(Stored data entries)
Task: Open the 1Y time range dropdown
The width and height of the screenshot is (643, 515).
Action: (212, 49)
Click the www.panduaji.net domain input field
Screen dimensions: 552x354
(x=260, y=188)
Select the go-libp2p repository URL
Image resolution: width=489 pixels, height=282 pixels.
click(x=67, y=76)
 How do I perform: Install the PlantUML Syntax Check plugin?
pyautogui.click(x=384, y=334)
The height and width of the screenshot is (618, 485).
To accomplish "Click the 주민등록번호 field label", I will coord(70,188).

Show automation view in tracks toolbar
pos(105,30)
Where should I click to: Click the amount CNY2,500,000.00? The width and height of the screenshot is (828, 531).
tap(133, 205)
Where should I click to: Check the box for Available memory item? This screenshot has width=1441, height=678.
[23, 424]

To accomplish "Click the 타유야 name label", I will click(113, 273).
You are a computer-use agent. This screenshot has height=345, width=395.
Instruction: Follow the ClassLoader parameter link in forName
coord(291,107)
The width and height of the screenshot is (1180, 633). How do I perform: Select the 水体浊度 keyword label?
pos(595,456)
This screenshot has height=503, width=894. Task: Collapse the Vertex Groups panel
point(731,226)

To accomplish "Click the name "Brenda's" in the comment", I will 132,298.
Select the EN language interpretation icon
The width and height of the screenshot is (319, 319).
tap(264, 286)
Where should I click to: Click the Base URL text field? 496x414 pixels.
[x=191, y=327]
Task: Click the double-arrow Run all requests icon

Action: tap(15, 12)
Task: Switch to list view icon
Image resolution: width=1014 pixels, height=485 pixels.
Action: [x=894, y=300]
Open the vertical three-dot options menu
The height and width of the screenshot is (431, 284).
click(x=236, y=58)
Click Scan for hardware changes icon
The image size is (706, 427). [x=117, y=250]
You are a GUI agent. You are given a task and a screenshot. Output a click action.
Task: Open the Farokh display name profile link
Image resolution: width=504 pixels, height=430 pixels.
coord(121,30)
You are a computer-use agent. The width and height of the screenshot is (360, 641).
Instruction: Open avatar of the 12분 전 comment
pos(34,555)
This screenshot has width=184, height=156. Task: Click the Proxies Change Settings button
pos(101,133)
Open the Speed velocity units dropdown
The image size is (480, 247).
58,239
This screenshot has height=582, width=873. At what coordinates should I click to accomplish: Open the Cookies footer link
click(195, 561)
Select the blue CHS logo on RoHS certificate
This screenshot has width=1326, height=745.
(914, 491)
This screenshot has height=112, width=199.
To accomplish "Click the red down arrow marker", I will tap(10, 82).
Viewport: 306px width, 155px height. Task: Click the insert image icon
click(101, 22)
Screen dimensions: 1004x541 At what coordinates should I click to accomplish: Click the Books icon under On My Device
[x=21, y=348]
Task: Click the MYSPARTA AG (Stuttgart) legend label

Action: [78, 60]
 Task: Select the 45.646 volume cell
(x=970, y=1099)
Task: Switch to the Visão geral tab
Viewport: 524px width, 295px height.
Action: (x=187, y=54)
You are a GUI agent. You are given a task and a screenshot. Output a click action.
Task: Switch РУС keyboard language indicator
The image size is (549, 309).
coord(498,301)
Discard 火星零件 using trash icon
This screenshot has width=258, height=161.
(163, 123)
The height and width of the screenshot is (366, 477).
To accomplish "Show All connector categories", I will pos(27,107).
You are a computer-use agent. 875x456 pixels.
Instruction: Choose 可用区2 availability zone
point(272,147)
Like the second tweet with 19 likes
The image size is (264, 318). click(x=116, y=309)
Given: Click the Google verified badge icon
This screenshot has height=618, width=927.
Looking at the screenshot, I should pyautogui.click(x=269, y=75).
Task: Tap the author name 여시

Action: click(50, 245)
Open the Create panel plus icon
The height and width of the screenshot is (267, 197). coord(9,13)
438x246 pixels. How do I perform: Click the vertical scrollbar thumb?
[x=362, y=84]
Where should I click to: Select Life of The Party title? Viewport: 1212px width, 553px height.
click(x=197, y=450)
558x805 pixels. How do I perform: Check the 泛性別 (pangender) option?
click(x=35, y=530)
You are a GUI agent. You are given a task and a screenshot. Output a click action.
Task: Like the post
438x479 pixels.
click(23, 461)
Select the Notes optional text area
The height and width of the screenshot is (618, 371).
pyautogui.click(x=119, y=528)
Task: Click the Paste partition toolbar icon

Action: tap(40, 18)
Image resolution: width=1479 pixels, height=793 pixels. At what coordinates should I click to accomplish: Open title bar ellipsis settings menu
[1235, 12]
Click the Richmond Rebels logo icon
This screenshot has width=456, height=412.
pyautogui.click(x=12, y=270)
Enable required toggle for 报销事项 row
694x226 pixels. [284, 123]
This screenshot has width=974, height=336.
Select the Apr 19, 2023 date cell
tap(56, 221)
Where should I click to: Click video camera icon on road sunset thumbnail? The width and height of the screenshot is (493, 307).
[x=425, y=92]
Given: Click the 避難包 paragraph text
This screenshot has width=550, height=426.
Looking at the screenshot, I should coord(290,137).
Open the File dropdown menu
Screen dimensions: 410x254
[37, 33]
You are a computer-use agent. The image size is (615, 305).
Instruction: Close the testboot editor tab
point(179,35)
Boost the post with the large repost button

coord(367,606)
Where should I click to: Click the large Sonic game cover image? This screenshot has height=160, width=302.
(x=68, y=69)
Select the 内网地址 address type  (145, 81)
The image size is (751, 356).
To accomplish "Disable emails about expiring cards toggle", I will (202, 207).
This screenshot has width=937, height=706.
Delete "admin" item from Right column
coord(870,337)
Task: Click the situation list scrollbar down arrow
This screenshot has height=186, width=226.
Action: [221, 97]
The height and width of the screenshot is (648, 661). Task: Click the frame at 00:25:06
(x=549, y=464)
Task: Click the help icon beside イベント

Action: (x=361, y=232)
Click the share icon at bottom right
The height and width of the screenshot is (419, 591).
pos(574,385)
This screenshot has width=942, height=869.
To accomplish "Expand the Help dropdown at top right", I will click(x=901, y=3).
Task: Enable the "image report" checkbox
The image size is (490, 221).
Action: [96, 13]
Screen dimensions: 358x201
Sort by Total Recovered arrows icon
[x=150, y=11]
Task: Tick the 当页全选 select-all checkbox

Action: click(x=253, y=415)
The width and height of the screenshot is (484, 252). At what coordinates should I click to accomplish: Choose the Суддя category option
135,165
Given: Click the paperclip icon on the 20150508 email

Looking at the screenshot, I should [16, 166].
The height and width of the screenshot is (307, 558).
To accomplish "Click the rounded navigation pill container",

§ **EXERCISE PROMPT**
Repeat all entries. Match them exactly.

§ **SOLUTION FOR THIS EXERCISE**
Task: Open the 1Y time range dropdown
The width and height of the screenshot is (643, 515).
Action: (212, 49)
Click the www.panduaji.net domain input field
Screen dimensions: 552x354
(x=260, y=188)
Select the go-libp2p repository URL
Image resolution: width=489 pixels, height=282 pixels.
click(x=67, y=76)
 How do I perform: Install the PlantUML Syntax Check plugin?
pyautogui.click(x=384, y=334)
The height and width of the screenshot is (618, 485).
To accomplish "Click the 주민등록번호 field label", I will coord(70,188).

Show automation view in tracks toolbar
pos(105,30)
Where should I click to: Click the amount CNY2,500,000.00? The width and height of the screenshot is (828, 531).
tap(133, 205)
Where should I click to: Check the box for Available memory item? This screenshot has width=1441, height=678.
[23, 424]

To accomplish "Click the 타유야 name label", I will click(113, 273).
You are a computer-use agent. This screenshot has height=345, width=395.
Instruction: Follow the ClassLoader parameter link in forName
coord(291,107)
The width and height of the screenshot is (1180, 633). How do I perform: Select the 水体浊度 keyword label?
pos(595,456)
This screenshot has height=503, width=894. Task: Collapse the Vertex Groups panel
point(731,226)

To accomplish "Click the name "Brenda's" in the comment", I will 132,298.
Select the EN language interpretation icon
The width and height of the screenshot is (319, 319).
tap(264, 286)
Where should I click to: Click the Base URL text field? 496x414 pixels.
[x=191, y=327]
Task: Click the double-arrow Run all requests icon

Action: tap(15, 12)
Task: Switch to list view icon
Image resolution: width=1014 pixels, height=485 pixels.
Action: [x=894, y=300]
Open the vertical three-dot options menu
The height and width of the screenshot is (431, 284).
click(x=236, y=58)
Click Scan for hardware changes icon
The image size is (706, 427). [x=117, y=250]
You are a GUI agent. You are given a task and a screenshot. Output a click action.
Task: Open the Farokh display name profile link
Image resolution: width=504 pixels, height=430 pixels.
coord(121,30)
You are a computer-use agent. The width and height of the screenshot is (360, 641).
Instruction: Open avatar of the 12분 전 comment
pos(34,555)
This screenshot has width=184, height=156. Task: Click the Proxies Change Settings button
pos(101,133)
Open the Speed velocity units dropdown
The image size is (480, 247).
58,239
This screenshot has height=582, width=873. At what coordinates should I click to accomplish: Open the Cookies footer link
click(195, 561)
Select the blue CHS logo on RoHS certificate
This screenshot has width=1326, height=745.
(914, 491)
This screenshot has height=112, width=199.
To accomplish "Click the red down arrow marker", I will tap(10, 82).
Viewport: 306px width, 155px height. Task: Click the insert image icon
click(101, 22)
Screen dimensions: 1004x541 At what coordinates should I click to accomplish: Click the Books icon under On My Device
[x=21, y=348]
Task: Click the MYSPARTA AG (Stuttgart) legend label

Action: [78, 60]
 Task: Select the 45.646 volume cell
(x=970, y=1099)
Task: Switch to the Visão geral tab
Viewport: 524px width, 295px height.
Action: (x=187, y=54)
You are a GUI agent. You are given a task and a screenshot. Output a click action.
Task: Switch РУС keyboard language indicator
The image size is (549, 309).
coord(498,301)
Discard 火星零件 using trash icon
This screenshot has width=258, height=161.
(163, 123)
The height and width of the screenshot is (366, 477).
To accomplish "Show All connector categories", I will pos(27,107).
You are a computer-use agent. 875x456 pixels.
Instruction: Choose 可用区2 availability zone
point(272,147)
Like the second tweet with 19 likes
The image size is (264, 318). click(x=116, y=309)
Given: Click the Google verified badge icon
This screenshot has height=618, width=927.
Looking at the screenshot, I should pyautogui.click(x=269, y=75).
Task: Tap the author name 여시

Action: click(50, 245)
Open the Create panel plus icon
The height and width of the screenshot is (267, 197). coord(9,13)
438x246 pixels. How do I perform: Click the vertical scrollbar thumb?
[x=362, y=84]
Where should I click to: Select Life of The Party title? Viewport: 1212px width, 553px height.
click(x=197, y=450)
558x805 pixels. How do I perform: Check the 泛性別 (pangender) option?
click(x=35, y=530)
You are a GUI agent. You are given a task and a screenshot. Output a click action.
Task: Like the post
438x479 pixels.
click(23, 461)
Select the Notes optional text area
The height and width of the screenshot is (618, 371).
pyautogui.click(x=119, y=528)
Task: Click the Paste partition toolbar icon

Action: tap(40, 18)
Image resolution: width=1479 pixels, height=793 pixels. At what coordinates should I click to accomplish: Open title bar ellipsis settings menu
[1235, 12]
Click the Richmond Rebels logo icon
This screenshot has width=456, height=412.
pyautogui.click(x=12, y=270)
Enable required toggle for 报销事项 row
694x226 pixels. [284, 123]
This screenshot has width=974, height=336.
Select the Apr 19, 2023 date cell
tap(56, 221)
Where should I click to: Click video camera icon on road sunset thumbnail? The width and height of the screenshot is (493, 307).
[x=425, y=92]
Given: Click the 避難包 paragraph text
This screenshot has width=550, height=426.
Looking at the screenshot, I should coord(290,137).
Open the File dropdown menu
Screen dimensions: 410x254
[37, 33]
You are a computer-use agent. The image size is (615, 305).
Instruction: Close the testboot editor tab
point(179,35)
Boost the post with the large repost button

coord(367,606)
Where should I click to: Click the large Sonic game cover image? This screenshot has height=160, width=302.
(x=68, y=69)
Select the 内网地址 address type  (145, 81)
The image size is (751, 356).
To accomplish "Disable emails about expiring cards toggle", I will (202, 207).
This screenshot has width=937, height=706.
Delete "admin" item from Right column
coord(870,337)
Task: Click the situation list scrollbar down arrow
This screenshot has height=186, width=226.
Action: [221, 97]
The height and width of the screenshot is (648, 661). Task: Click the frame at 00:25:06
(x=549, y=464)
Task: Click the help icon beside イベント

Action: (x=361, y=232)
Click the share icon at bottom right
The height and width of the screenshot is (419, 591).
pos(574,385)
This screenshot has width=942, height=869.
To accomplish "Expand the Help dropdown at top right", I will click(x=901, y=3).
Task: Enable the "image report" checkbox
The image size is (490, 221).
Action: [96, 13]
Screen dimensions: 358x201
Sort by Total Recovered arrows icon
[x=150, y=11]
Task: Tick the 当页全选 select-all checkbox

Action: click(x=253, y=415)
The width and height of the screenshot is (484, 252). At what coordinates should I click to accomplish: Choose the Суддя category option
135,165
Given: Click the paperclip icon on the 20150508 email

Looking at the screenshot, I should [16, 166].
The height and width of the screenshot is (307, 558).
To accomplish "Click the rounded navigation pill container",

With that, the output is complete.